In April 2011, a dog in New Mexico’s Sante Fe County was diagnosed with plague. Many people think plague is a disease that was only present hundreds of years ago and is a disease of the past. However, plague is still seen in southwestern areas of the country including New Mexico and Texas. When plague is seen in pets, Dr. Catherine Torres from the New Mexico Department of Health indicates it can serve as a warning that there is activity in rodents and fleas, and human cases can follow.
There are three forms of plague: pneumonic, septicemic, and bubonic. Plague is caused by a bacterium called Yersinia pestis and is commonly carried by rodents. People and animals can be infected by the bacterium in the bite of an infected flea, direct contact of contaminated tissues, or - rarely - by inhaling respiratory secretions from infected people or animals. Human infections are rare but can be life threatening; plague is a potential bioterrorism agent.
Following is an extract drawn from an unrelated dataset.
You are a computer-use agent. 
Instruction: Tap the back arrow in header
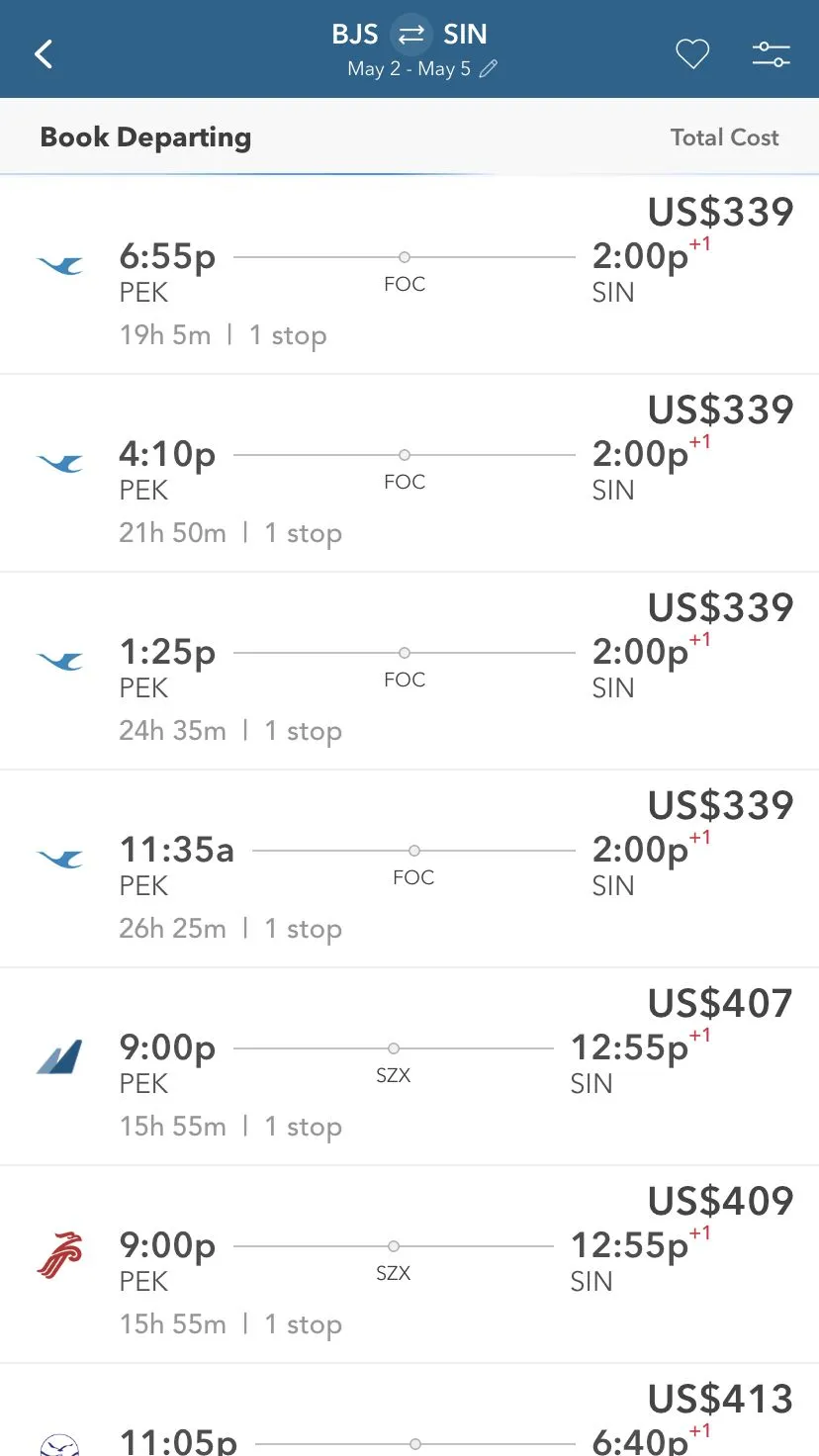click(44, 53)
To prevent your animals and yourself from being exposed to plague, avoid sick or dead rodents, rabbits, and their nests and burrows; if you see these areas on your property, use gloves and clean the areas. Clinical signs in pets involve a localized swelling that can develop under the jaw or under the front legs along with decreased appetite and fever.
When these swellings rupture, the discharge can infect people, so veterinarians and pet owners caring for these wounds should wear gloves. Those swollen areas should be cultured to determine if the cause is a regular abscess or if it could be plague.
Prevention of the disease in pets and people centers around flea control. Contact your vet about the best flea control products for your area. Remember you must treat the house and yard to be successful.